• [Directions] For this exercise, please reproduce the records below word for word, from the first line through the line with "Halloween (710, 938)".

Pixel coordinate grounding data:
--- START ---

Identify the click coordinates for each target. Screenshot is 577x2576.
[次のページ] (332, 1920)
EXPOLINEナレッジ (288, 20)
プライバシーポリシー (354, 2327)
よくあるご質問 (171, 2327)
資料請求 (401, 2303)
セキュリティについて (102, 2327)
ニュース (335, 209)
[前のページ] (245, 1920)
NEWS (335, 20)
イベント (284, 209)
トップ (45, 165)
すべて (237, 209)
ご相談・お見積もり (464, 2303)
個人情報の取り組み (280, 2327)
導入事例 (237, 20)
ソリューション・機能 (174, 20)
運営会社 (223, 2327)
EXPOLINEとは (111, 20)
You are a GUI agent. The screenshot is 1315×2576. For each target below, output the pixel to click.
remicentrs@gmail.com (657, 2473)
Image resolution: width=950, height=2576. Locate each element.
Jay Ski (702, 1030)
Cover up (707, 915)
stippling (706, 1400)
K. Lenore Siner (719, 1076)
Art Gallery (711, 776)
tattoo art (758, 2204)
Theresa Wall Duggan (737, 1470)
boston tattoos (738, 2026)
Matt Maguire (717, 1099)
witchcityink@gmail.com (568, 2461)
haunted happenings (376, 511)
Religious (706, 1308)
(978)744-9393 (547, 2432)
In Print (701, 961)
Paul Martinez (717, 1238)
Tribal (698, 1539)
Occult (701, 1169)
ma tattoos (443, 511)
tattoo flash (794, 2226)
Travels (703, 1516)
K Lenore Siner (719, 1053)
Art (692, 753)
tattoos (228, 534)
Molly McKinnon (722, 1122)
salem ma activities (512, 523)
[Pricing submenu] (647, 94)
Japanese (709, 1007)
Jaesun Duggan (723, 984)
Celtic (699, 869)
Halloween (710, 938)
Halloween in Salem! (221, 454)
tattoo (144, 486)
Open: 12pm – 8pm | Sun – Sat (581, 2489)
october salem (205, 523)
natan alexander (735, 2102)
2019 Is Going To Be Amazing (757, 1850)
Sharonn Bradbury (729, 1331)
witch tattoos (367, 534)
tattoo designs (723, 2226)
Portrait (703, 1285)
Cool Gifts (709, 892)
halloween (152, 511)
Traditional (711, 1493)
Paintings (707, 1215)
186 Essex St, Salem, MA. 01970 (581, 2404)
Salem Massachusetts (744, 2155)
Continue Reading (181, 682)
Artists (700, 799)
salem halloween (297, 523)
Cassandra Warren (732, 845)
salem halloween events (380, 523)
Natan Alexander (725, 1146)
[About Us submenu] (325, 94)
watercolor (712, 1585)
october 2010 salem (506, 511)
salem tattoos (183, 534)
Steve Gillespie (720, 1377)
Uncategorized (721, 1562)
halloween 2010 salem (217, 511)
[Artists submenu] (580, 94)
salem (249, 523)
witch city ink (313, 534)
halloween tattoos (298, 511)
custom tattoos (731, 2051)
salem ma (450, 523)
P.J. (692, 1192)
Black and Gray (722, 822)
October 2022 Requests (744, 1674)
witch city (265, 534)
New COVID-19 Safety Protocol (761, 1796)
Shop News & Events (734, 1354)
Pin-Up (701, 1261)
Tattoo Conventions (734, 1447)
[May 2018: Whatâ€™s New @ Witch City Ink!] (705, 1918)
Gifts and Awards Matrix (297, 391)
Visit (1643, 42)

--- END ---

• [Task result]
Identify the click coordinates for each target. Screenshot is 577x2576.
[次のページ] (332, 1920)
EXPOLINEナレッジ (288, 20)
プライバシーポリシー (354, 2327)
よくあるご質問 (171, 2327)
資料請求 (401, 2303)
セキュリティについて (102, 2327)
ニュース (335, 209)
[前のページ] (245, 1920)
NEWS (335, 20)
イベント (284, 209)
トップ (45, 165)
すべて (237, 209)
ご相談・お見積もり (464, 2303)
個人情報の取り組み (280, 2327)
導入事例 (237, 20)
ソリューション・機能 (174, 20)
運営会社 (223, 2327)
EXPOLINEとは (111, 20)
You are a GUI agent. The screenshot is 1315×2576. For each target below, output the pixel to click.
remicentrs@gmail.com (657, 2473)
Image resolution: width=950, height=2576. Locate each element.
Jay Ski (702, 1030)
Cover up (707, 915)
stippling (706, 1400)
K. Lenore Siner (719, 1076)
Art Gallery (711, 776)
tattoo art (758, 2204)
Theresa Wall Duggan (737, 1470)
boston tattoos (738, 2026)
Matt Maguire (717, 1099)
witchcityink@gmail.com (568, 2461)
haunted happenings (376, 511)
Religious (706, 1308)
(978)744-9393 (547, 2432)
In Print (701, 961)
Paul Martinez (717, 1238)
Tribal (698, 1539)
Occult (701, 1169)
ma tattoos (443, 511)
tattoo flash (794, 2226)
Travels (703, 1516)
K Lenore Siner (719, 1053)
Art (692, 753)
tattoos (228, 534)
Molly McKinnon (722, 1122)
salem ma activities (512, 523)
[Pricing submenu] (647, 94)
Japanese (709, 1007)
Jaesun Duggan (723, 984)
Celtic (699, 869)
Halloween (710, 938)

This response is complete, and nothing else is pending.